ADL: Trump’s comments misinterpreted, not anti-Semitic

Still, watchdog urges GOP candidate to clarify controversial comments made during Republican Jewish event linking audience and money

Rebecca Shimoni Stoil is the Times of Israel's Washington correspondent.

Presidential hopeful Donald Trump poses for a portrait after an interview with The Associated Press in Sterling, Virginia, December 2, 2015.
Presidential hopeful Donald Trump poses for a portrait after an interview with The Associated Press in Sterling, Virginia, December 2, 2015.

WASHINGTON — GOP frontrunner Donald Trump’s comments at the Republican Jewish Coalition were not anti-Semitic, Anti-Defamation League CEO Jonathan Greenblatt said Thursday evening, hours after some prominent Republican Jewish pundits decried comments by the presidential hopeful implying that Jews are inherently negotiators and concerned with money.

The ADL, which regularly publishes surveys of global and national anti-Semitism, issued a statement in which the organization “disagreed with those writers and commentators who suggested that presidential hopeful Donald Trump intentionally evoked anti-Semitic stereotypes.” At the same time, however, the ADL “urged” Trump “to clarify that he did not mean his comments to be interpreted that way.”

Trump peppered his speech before the Republican Jewish donors with comments attributing special skills at negotiation to his audience.

“I’m a negotiator like you folks were negotiators,” the candidate declared, as he explained that he would have brokered a tougher nuclear deal with Iran than the one concluded earlier this year.

At another point in his speech, he said: “Is there anyone in this room who doesn’t negotiate deals? Probably more than any room I’ve ever spoken.”

Later in the speech, he told attendees that “you’re not gonna support me even though you know I’m the best thing that could ever happen to Israel.” Apparently evoking a stereotype about Jews, money and control, he continued “and I know why you’re not going to support me. You’re not going to support me because I don’t want your money.”

Former Bush-era White House press secretary Ari Fleischer responded to the last comment via Twitter, asking “what the hell does that mean?” Conservative Jewish blogger Jennifer Rubin described the speech as “strewn with Jewish stereotypes.”

Although a number of prominent Jewish Republican commentators immediately derided Trump’s comments on social media, the ADL’s Greenblatt concluded that the maverick Republican outsider’s remarks were simply misunderstood.

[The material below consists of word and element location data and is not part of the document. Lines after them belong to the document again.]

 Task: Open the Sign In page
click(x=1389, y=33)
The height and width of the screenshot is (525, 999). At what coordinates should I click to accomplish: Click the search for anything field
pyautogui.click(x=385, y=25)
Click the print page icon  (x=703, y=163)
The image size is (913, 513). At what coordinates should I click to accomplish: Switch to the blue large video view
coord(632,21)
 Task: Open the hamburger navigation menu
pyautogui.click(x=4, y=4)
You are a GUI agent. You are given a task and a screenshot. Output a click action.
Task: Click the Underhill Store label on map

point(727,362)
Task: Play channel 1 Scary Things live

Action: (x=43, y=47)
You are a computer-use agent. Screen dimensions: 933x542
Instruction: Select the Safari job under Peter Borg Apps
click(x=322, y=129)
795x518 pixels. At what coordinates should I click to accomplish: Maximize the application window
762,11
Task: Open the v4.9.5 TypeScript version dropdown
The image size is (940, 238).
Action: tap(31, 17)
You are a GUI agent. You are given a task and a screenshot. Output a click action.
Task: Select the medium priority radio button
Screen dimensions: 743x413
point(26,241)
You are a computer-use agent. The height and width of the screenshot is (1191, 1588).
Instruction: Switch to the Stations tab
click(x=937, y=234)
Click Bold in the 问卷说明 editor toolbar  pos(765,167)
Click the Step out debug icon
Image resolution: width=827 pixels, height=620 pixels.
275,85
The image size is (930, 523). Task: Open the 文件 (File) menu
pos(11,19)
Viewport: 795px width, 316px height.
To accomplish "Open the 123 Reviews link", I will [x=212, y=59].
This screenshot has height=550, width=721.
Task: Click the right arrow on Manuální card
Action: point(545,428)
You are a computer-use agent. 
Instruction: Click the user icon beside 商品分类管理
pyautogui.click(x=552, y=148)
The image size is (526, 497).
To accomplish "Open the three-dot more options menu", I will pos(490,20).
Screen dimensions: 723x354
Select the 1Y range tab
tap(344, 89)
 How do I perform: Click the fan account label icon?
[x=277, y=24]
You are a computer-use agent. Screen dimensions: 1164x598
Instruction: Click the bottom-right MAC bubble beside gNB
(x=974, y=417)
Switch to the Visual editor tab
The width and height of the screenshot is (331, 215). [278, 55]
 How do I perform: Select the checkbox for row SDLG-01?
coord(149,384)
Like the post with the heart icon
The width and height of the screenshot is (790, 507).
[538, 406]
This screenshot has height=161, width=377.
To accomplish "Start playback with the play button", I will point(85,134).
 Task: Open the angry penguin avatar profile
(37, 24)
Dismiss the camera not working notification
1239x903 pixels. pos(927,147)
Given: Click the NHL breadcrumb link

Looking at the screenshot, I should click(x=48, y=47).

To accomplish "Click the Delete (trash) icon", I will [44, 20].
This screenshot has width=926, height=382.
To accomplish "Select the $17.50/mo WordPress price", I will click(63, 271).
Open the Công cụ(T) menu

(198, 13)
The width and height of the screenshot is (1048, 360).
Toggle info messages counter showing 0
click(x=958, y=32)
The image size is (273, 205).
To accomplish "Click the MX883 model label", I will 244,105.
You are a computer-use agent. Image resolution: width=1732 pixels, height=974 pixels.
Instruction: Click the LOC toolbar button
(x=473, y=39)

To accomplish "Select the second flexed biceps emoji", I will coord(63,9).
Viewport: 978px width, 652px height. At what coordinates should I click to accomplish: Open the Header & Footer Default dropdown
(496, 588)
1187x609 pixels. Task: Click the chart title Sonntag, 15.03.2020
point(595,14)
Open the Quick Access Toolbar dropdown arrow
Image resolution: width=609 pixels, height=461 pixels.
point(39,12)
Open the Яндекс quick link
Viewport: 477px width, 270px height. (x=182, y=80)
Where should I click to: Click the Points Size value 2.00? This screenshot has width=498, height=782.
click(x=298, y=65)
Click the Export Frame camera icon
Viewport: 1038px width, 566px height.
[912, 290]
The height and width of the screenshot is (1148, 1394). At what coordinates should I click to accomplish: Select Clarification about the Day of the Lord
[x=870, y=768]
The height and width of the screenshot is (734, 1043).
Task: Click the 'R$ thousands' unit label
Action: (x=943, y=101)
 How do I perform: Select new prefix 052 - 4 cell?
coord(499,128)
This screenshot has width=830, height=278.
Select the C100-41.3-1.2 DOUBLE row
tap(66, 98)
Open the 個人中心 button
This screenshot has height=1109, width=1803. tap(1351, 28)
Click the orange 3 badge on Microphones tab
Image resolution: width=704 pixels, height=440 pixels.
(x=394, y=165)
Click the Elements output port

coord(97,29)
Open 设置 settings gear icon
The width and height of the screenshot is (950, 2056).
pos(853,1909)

“After having carefully reviewed the speech, we do not believe that it was Donald Trump’s intention to evoke anti-Semitic stereotypes,” Greenblatt wrote. “He has made similar comments about spending his own money on the campaign, and not asking for money from donors, to many other groups.”

“Here, context is everything,” Greenblatt added. “Mr. Trump’s presentation was completely supportive of Israel and the Jewish community, even if one might disagree with him on some of the other issues he raised.”

The ADL leader noted that in the past, the organization has criticized Trump “when he crossed the line” including in remarks made on the campaign trail in which the real estate mogul referred to Mexican immigrants as “racists and criminals.” The ADL had also censured the candidate for “his failure to stand up to an anti-Muslim bigot at a campaign rally.” In both those instances, the ADL said Thursday, Trump “not only used stereotypes but exhibited hostility.”

This case, the ADL suggested, was different.

“In this case he is speaking to a group of Jewish Republicans, a significant portion of whom are business people,” the organization wrote in its statement. “We do not believe he intended his comments regarding negotiations and money to relate specifically to their Jewishness, but we understand that they could be interpreted that way.”

Despite exonerating Trump from the intense criticism that followed his comments during the candidates’ forum, the ADL reiterated that it “encourage[d] him to clarify that this was not his intention, and that he rejects the traditional stereotypes about Jews and money.”